- WORK TO DO -
Can you copy the records below word for word, from the line that contains "Click Best Dance" through the line that contains "Action: pos(622,708)", with both of those lines included?

- DATA SUPPLIED -
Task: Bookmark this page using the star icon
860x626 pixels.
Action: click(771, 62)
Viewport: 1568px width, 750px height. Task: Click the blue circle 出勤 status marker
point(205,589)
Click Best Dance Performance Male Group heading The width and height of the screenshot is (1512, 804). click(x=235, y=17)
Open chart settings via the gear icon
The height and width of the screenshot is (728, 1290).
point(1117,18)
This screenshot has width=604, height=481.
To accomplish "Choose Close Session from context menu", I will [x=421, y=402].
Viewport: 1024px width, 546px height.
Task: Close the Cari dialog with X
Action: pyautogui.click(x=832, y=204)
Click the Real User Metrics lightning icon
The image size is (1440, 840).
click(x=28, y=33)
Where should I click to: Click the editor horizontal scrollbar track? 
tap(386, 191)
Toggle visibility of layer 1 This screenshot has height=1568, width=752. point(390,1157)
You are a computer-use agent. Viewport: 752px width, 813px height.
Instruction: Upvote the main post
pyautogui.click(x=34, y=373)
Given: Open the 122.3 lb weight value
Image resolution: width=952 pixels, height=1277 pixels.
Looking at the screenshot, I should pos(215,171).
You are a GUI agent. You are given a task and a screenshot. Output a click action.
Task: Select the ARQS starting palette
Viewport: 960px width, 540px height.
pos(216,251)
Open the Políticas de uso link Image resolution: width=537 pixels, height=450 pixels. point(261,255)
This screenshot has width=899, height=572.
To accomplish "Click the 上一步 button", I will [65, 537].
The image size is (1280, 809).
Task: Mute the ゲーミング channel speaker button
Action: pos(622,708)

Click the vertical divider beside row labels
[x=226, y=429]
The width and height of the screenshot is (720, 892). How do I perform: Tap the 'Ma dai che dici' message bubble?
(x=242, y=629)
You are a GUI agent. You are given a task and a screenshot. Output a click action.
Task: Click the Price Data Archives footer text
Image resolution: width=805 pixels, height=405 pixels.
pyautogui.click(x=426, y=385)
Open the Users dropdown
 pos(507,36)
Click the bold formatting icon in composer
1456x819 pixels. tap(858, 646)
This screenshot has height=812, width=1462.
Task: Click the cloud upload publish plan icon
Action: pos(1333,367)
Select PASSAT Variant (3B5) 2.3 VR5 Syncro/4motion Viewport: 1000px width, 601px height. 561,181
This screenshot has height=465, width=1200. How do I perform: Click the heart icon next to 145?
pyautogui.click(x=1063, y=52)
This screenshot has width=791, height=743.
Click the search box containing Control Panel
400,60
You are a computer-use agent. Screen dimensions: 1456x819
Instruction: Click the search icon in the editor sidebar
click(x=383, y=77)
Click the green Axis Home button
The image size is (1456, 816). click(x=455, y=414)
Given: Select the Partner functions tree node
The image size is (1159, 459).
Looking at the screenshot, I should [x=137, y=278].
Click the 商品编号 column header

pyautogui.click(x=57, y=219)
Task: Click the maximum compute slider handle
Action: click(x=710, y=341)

- RIGHT ANSWER -
Click Best Dance Performance Male Group heading The width and height of the screenshot is (1512, 804). click(x=235, y=17)
Open chart settings via the gear icon
The height and width of the screenshot is (728, 1290).
point(1117,18)
This screenshot has width=604, height=481.
To accomplish "Choose Close Session from context menu", I will [x=421, y=402].
Viewport: 1024px width, 546px height.
Task: Close the Cari dialog with X
Action: pyautogui.click(x=832, y=204)
Click the Real User Metrics lightning icon
The image size is (1440, 840).
click(x=28, y=33)
Where should I click to: Click the editor horizontal scrollbar track? 
tap(386, 191)
Toggle visibility of layer 1 This screenshot has height=1568, width=752. point(390,1157)
You are a computer-use agent. Viewport: 752px width, 813px height.
Instruction: Upvote the main post
pyautogui.click(x=34, y=373)
Given: Open the 122.3 lb weight value
Image resolution: width=952 pixels, height=1277 pixels.
Looking at the screenshot, I should pos(215,171).
You are a GUI agent. You are given a task and a screenshot. Output a click action.
Task: Select the ARQS starting palette
Viewport: 960px width, 540px height.
pos(216,251)
Open the Políticas de uso link Image resolution: width=537 pixels, height=450 pixels. point(261,255)
This screenshot has width=899, height=572.
To accomplish "Click the 上一步 button", I will [65, 537].
The image size is (1280, 809).
Task: Mute the ゲーミング channel speaker button
Action: pos(622,708)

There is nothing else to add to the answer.